Limiting the scope of subexpressions using alternation is discussed elsewhere.
Identifying a subexpressions allows:
1) the application of quantifiers to more than a single character in the regular expression;
Example
s = "Family cars are built for 4 people, but the average family has 4.2 people in it";
regex.extract ("[0-9]+(\\.[0-9]*)?", @s, @temp.regexList)
» 2By making the decimal point and any numbers after the decimal point optional, 2 matches were found.
2) capturing text matching the subexpression(s) in addition to capturing text matching the whole regular expression.
Those verbs that use the MatchInfo Table will be able use the text returned in the groupStrings cell.
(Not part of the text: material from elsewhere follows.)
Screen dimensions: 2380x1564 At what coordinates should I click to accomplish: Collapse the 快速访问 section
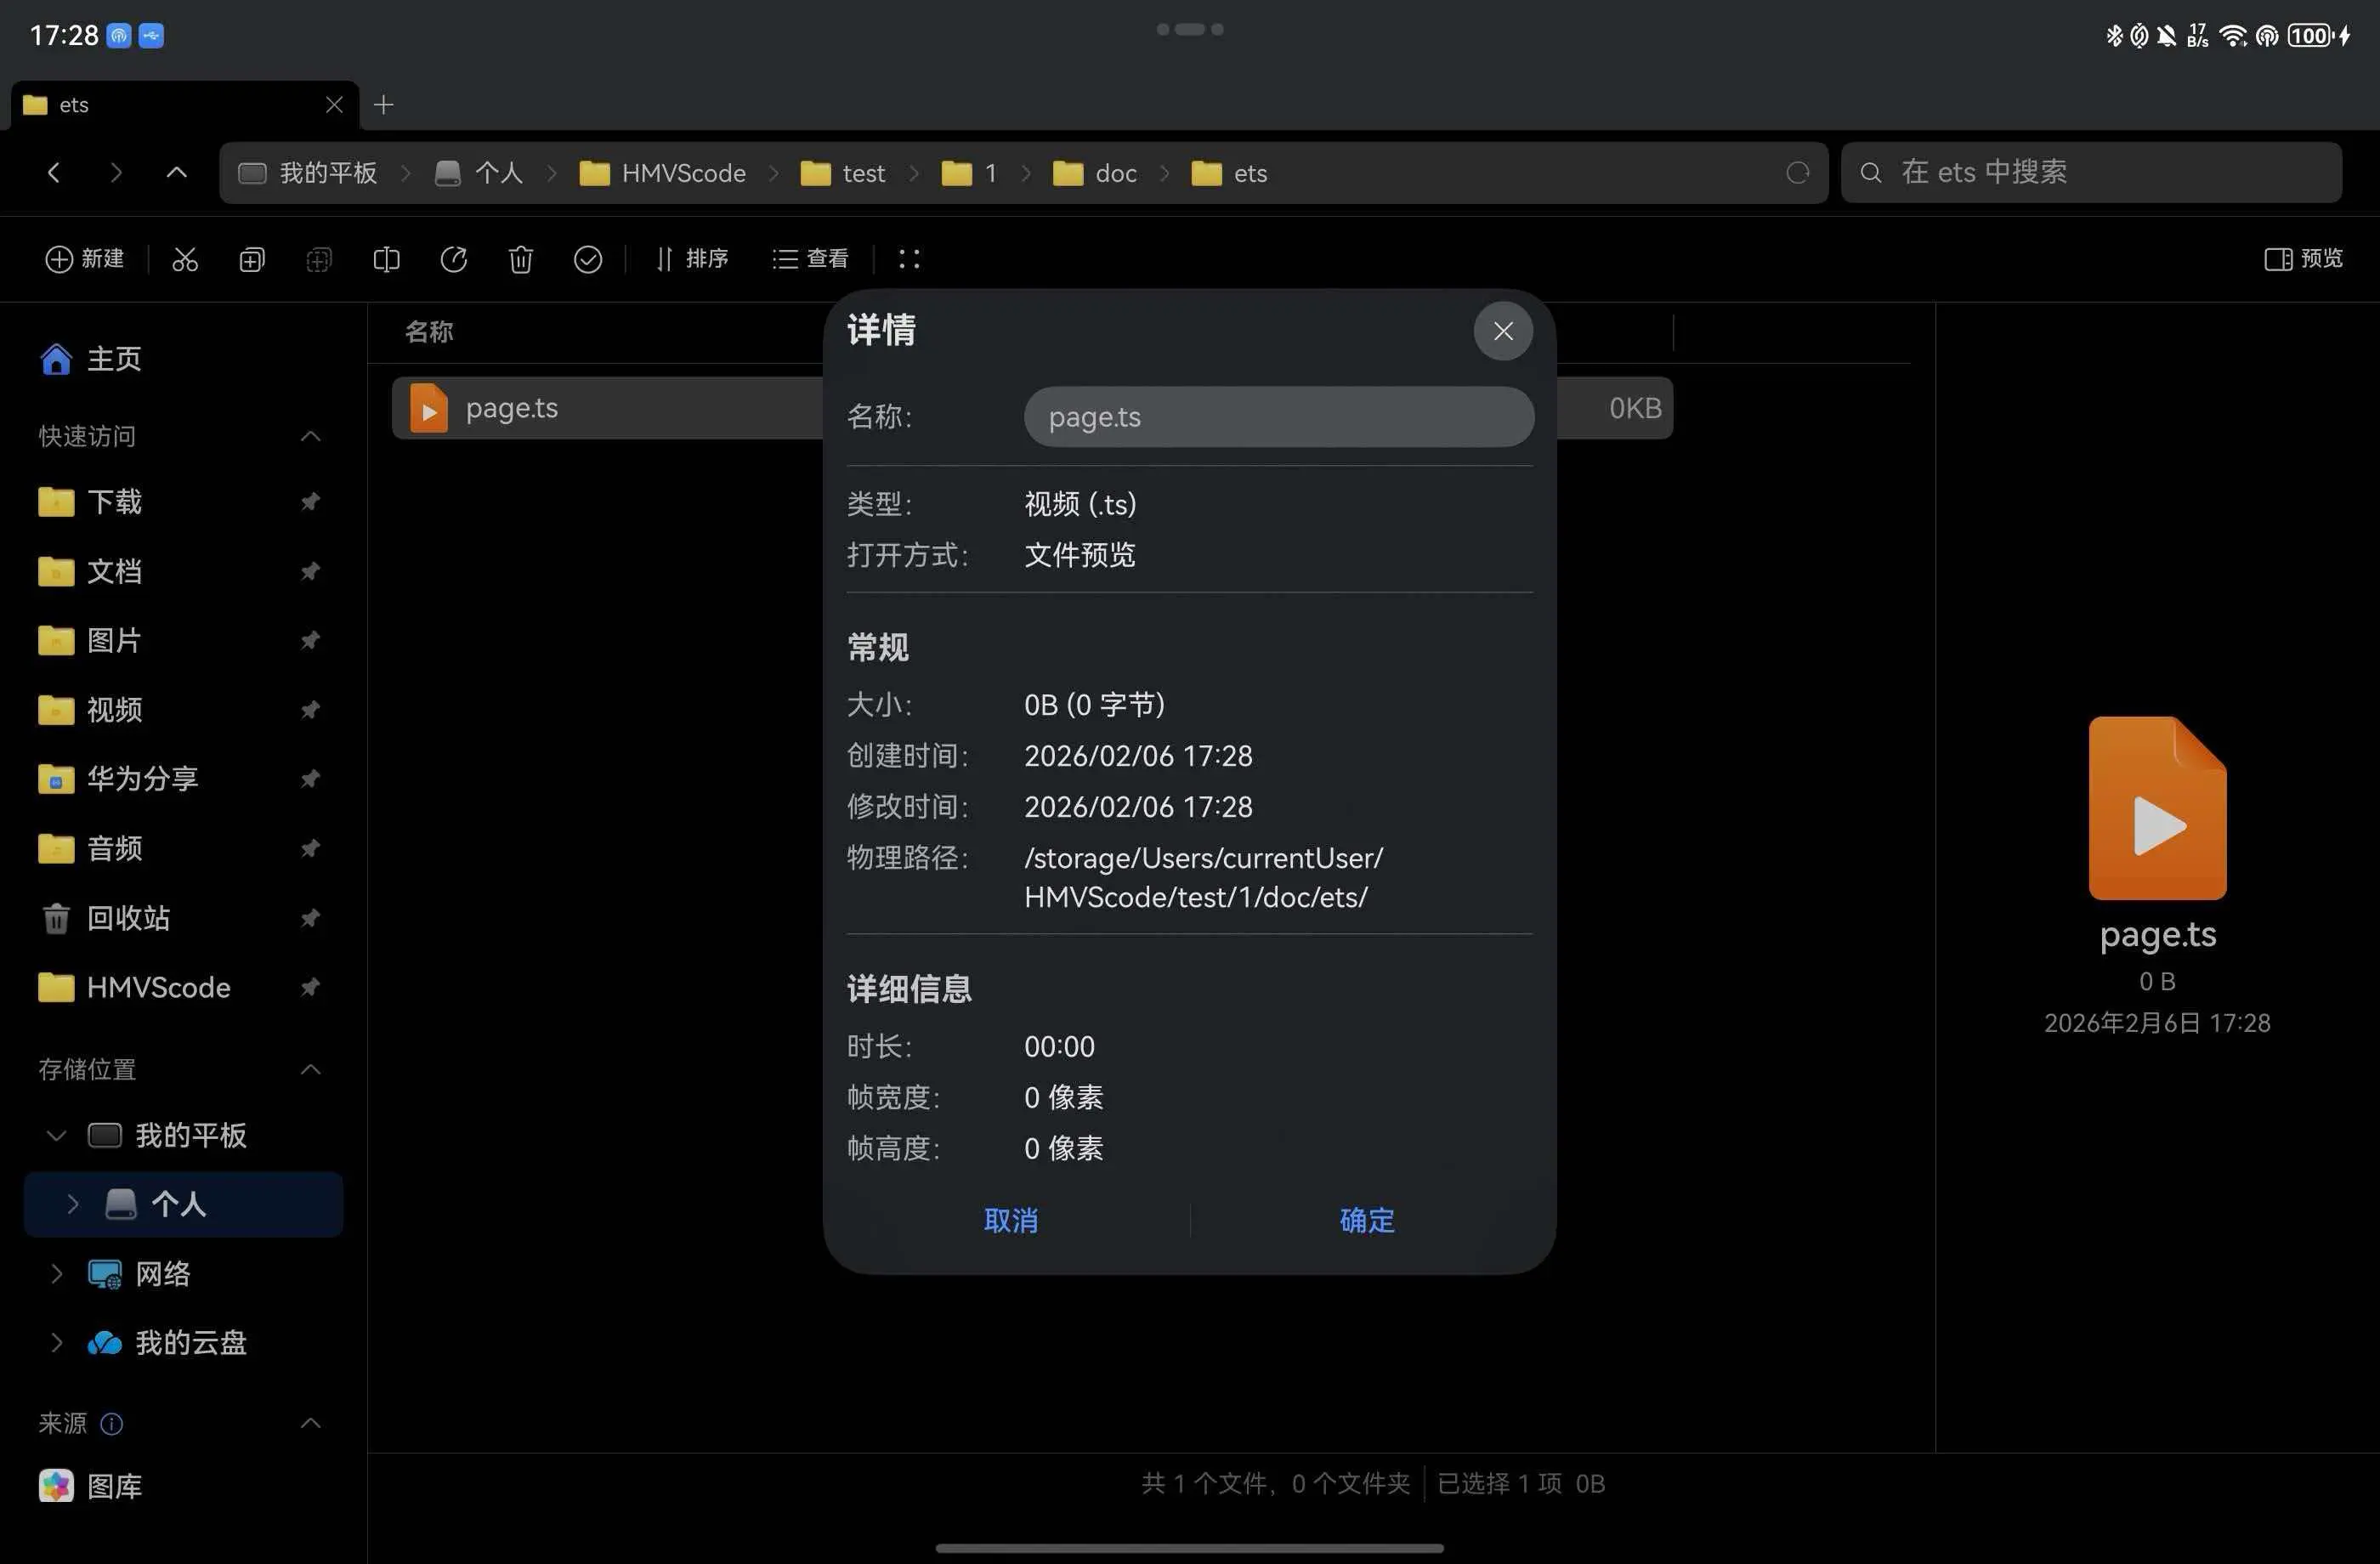[310, 436]
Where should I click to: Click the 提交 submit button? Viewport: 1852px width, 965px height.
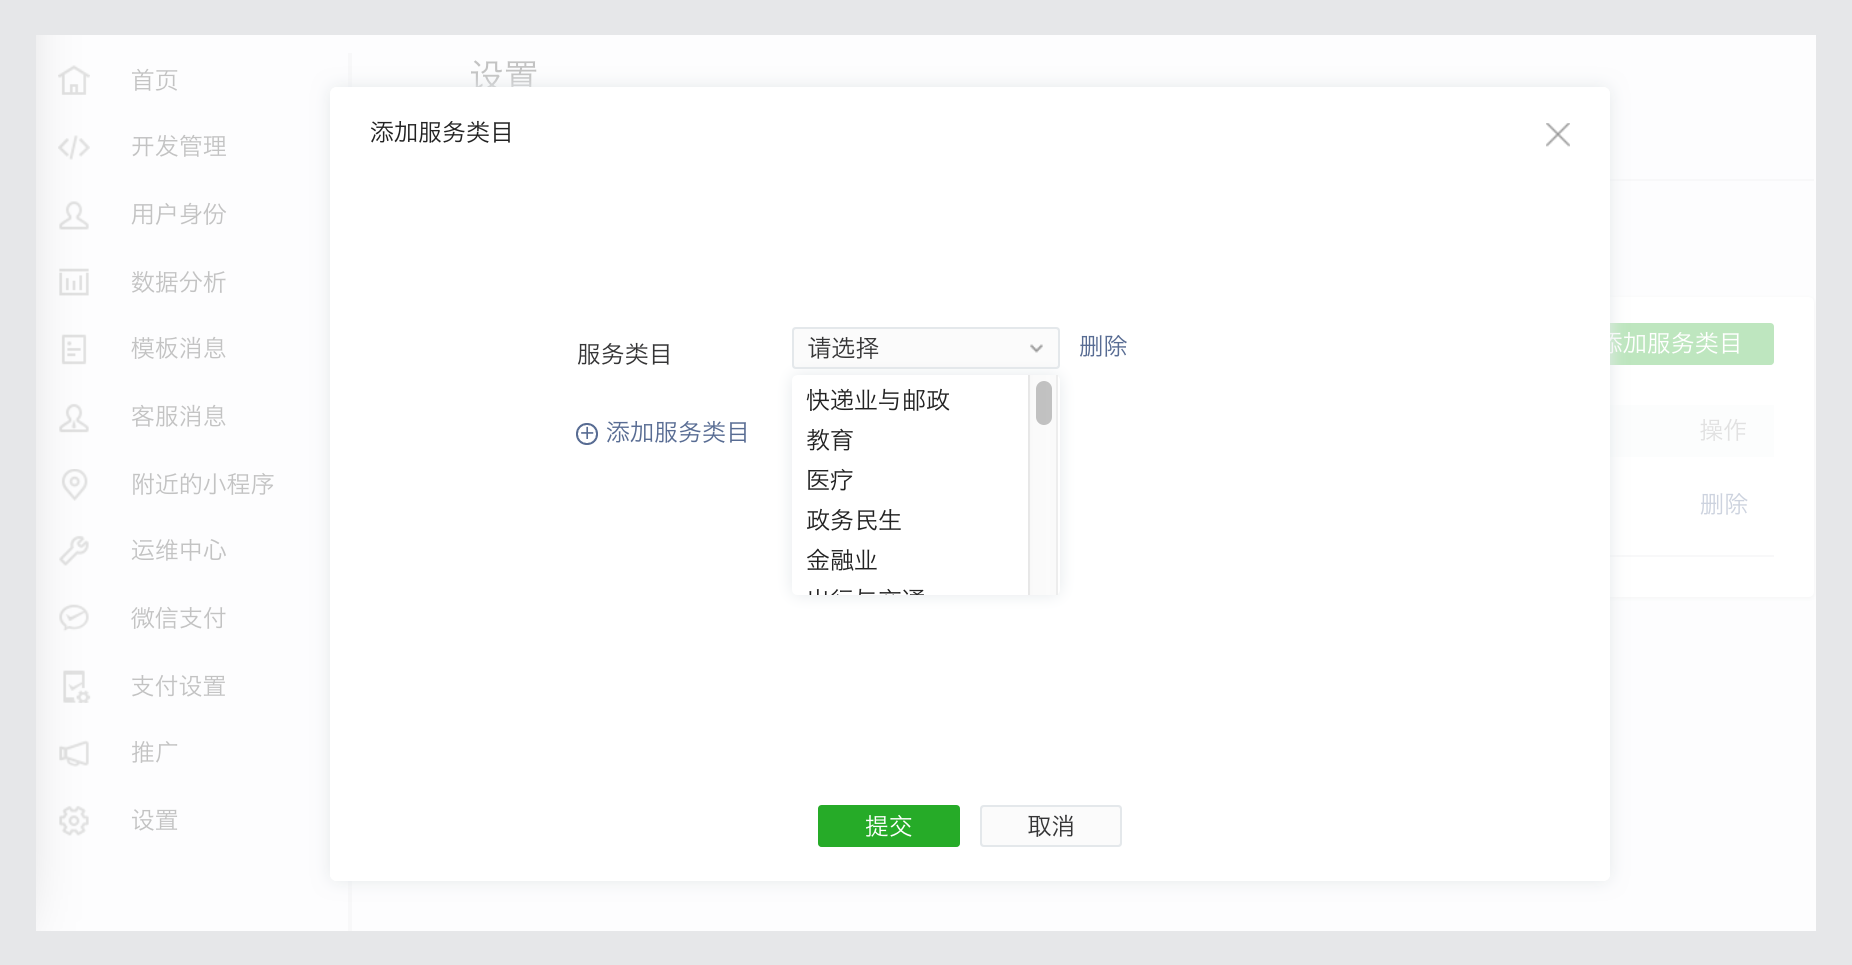[x=888, y=826]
Captured subexpressions are returned in the order of the opening paretheses.
Example
s = "Subject: What's today's lesson\r";
regex.easySearch ("(Subject:) +([^\r]*)\r", s, @temp.matchInfo)
» trueIn the example, the matched subexpressions are in the list at temp.matchInfo.groupStrings: {"Subject:", "What's today's lesson"}
Back references
Regex keeps track of the matched subexpressions via an index. This allows you to refer to the matched sub-expressions within the regular expression using the back-reference metacharacter, "\digit", where digit is an integer from 1 to 9.The backslash, "\" must be escaped to enable Frontier to pass it to the regex engine.
Example - finding doubled words
s = "The big black black dog";
regex.easySearch ("\\<(\\w+)\\s+\\1", s, @temp.matchInfo)
» trueThe pattern "\\<(\\w+)" will identify a word (using three character class shortcuts), with the letters of the word captured in the subexpression "(\\w+)". This subexpression is then referred to by "\\1" - after allowing for any whitespace.
In the case of regex.subst, backreferences can be used in the replacement text.
Example - replace a doubled word with only once
s = "The big black black dog";
regex.subst ("\\<(\\w+)\\s+\\1", "\\1", @s)
» true